I stood with political advisers and journalists as Ms Hewitt went from farm to farm, in each case hearing two recurring stories.

The first focused on the removal under World Bank and IMF strictures of price and import controls on staples like rice and maize, leading to an influx of cheaper - often subsidised - products from the US and far east.

The second were the tales told by almost every family in every small village of fathers, brothers and sons making, or failing to make, the trip to the US. Better off households and villages invariably were living off remittances sent back by family members or neighbours working illegally or on poverty wages in the land of the free.

These two stories - stagnation and loss of hope due to the imposition of global trade liberalisation and immigration - have now both come home to roost. Peel back the racist, sexist and xenophobic layers with which Trump surrounded his campaign and the kernel that remains is the dehumanising dimension of globalisation.

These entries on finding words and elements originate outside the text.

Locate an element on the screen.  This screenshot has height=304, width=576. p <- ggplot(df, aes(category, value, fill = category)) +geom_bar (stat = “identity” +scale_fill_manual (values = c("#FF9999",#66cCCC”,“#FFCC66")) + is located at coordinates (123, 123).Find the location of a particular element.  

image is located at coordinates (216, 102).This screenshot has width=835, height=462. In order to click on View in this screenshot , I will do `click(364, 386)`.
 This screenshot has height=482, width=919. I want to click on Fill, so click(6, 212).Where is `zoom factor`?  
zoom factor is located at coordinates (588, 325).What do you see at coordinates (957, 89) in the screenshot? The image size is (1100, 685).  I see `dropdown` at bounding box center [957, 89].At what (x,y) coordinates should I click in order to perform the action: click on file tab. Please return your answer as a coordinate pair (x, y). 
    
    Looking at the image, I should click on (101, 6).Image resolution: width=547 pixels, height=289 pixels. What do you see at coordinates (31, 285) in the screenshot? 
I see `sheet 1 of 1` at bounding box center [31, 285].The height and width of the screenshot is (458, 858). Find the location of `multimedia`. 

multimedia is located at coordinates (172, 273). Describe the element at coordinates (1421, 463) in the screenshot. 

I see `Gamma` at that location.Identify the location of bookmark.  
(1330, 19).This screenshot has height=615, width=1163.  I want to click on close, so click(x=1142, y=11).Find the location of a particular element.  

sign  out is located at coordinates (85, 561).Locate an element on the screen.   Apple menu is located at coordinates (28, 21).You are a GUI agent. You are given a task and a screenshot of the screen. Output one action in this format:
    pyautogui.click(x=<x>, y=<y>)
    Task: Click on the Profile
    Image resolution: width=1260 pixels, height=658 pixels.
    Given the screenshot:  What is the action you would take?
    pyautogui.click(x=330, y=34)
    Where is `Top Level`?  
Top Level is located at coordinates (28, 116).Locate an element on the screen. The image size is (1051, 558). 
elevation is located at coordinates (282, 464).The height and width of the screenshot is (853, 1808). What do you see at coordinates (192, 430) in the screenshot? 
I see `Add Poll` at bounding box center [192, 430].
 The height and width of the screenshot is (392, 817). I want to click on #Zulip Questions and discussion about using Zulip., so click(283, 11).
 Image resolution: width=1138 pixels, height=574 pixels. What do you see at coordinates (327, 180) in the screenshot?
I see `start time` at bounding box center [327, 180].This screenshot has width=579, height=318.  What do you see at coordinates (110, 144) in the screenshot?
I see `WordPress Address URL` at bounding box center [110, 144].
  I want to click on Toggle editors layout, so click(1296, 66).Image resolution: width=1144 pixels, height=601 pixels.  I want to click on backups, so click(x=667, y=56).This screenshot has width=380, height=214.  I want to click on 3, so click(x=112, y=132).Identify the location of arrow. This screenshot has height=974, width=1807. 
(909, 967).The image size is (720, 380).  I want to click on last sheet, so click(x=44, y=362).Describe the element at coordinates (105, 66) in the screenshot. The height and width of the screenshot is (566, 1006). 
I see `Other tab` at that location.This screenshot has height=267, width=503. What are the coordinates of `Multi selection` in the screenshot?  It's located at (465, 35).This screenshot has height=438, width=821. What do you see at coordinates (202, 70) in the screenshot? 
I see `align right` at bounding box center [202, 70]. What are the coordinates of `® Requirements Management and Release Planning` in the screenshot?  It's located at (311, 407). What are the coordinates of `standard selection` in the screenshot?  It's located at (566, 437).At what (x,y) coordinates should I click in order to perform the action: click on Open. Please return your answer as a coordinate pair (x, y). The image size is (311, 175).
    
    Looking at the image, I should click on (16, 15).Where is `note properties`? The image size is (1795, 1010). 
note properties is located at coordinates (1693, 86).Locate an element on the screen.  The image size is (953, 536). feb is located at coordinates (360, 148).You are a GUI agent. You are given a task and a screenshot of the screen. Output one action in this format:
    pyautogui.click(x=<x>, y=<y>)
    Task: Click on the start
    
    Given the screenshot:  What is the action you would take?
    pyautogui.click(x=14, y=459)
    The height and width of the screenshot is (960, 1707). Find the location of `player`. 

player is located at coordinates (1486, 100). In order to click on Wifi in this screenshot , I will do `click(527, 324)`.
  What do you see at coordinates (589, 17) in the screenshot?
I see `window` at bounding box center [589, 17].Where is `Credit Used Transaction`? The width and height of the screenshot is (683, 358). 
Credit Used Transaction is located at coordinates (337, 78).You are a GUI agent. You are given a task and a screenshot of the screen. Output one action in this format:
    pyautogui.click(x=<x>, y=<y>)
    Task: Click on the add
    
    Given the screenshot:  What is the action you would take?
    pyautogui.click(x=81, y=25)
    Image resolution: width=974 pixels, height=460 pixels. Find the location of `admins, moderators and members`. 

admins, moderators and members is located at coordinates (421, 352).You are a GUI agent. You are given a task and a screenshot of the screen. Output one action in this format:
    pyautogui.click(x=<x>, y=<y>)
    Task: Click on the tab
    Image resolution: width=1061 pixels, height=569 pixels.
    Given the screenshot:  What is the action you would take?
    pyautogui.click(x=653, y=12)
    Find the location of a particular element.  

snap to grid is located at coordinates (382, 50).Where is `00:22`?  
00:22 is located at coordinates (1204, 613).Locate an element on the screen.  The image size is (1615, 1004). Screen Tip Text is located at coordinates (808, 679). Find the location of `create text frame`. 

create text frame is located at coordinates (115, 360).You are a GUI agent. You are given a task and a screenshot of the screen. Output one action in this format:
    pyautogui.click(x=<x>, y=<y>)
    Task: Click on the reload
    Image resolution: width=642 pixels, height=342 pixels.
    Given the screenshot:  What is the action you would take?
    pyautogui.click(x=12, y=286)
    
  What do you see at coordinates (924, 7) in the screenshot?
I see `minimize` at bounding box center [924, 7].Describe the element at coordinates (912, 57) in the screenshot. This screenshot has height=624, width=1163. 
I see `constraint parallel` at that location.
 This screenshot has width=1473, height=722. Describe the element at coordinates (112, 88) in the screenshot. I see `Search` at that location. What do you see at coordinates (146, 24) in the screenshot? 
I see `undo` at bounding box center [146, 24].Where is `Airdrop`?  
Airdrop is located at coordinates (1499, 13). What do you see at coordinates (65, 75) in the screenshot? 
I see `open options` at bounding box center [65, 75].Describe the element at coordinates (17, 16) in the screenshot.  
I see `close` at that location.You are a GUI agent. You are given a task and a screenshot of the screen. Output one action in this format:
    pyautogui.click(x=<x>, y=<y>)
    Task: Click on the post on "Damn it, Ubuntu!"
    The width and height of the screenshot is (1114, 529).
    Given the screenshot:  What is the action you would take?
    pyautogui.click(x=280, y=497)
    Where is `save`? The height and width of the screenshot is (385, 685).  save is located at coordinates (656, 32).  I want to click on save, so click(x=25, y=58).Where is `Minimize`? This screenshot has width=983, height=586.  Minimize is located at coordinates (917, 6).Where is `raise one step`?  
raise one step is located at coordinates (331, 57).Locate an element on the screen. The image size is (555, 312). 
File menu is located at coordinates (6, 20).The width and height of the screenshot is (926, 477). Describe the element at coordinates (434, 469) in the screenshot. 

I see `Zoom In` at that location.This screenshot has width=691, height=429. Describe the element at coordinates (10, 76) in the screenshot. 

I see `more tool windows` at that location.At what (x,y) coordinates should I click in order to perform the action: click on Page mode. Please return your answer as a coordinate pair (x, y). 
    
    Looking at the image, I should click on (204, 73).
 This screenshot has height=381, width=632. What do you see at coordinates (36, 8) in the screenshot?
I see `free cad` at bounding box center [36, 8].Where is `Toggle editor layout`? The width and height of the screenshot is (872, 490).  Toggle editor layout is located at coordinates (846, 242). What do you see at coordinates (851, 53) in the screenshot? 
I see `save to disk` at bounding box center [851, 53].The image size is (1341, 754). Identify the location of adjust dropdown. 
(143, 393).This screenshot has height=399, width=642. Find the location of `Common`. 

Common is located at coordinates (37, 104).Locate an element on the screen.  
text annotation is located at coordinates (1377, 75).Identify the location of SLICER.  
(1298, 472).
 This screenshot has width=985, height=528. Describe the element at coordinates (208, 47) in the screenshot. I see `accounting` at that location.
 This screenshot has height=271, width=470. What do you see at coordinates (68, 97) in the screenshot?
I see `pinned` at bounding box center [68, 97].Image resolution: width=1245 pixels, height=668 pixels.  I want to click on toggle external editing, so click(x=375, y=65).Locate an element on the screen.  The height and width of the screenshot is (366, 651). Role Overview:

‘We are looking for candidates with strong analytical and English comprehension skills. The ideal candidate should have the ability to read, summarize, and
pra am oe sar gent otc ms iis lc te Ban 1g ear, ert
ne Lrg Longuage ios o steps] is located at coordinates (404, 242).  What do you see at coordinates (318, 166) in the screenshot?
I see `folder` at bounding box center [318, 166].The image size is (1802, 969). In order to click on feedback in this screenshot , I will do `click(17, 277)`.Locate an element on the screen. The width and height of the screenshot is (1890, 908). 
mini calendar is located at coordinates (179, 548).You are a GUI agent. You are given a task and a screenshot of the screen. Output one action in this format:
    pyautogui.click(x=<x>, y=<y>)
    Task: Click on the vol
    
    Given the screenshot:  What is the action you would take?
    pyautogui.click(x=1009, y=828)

Of course Trump - or Farage in the UK - acting as a conduit for these malcontents is preposterous. They are both products of the most twisted and mutated end of the globalisation spectrum. They are footloose, wealthy and able to capitalise on those upsides that are only available to their ilk. To paraphrase Richard E Grant's character in Withnail and I, the benefits of globalisation have been cheap to those who can afford it and very expensive to those who cannot.

In fact, if you believe in conspiracy, you might be forgiven for thinking that placing such figures at the helm, adept as they are at getting globalisation's losers to turn on one-another, is a good preservation strategy for the winners.

But even if there are some banking gnomes or global industrial captains who practice such strategies, one question remains staggeringly, inexplicably unanswered. It is the question to which those who feel like the EU referendum and the US election have resulted in outcomes they do not own or recognise must demand an answer.

How on earth have liberal politicians - especially those on the left - allowed extremist who threaten to divide societies and undermine democracy itself to own the answers to economic globalisation's painful downside?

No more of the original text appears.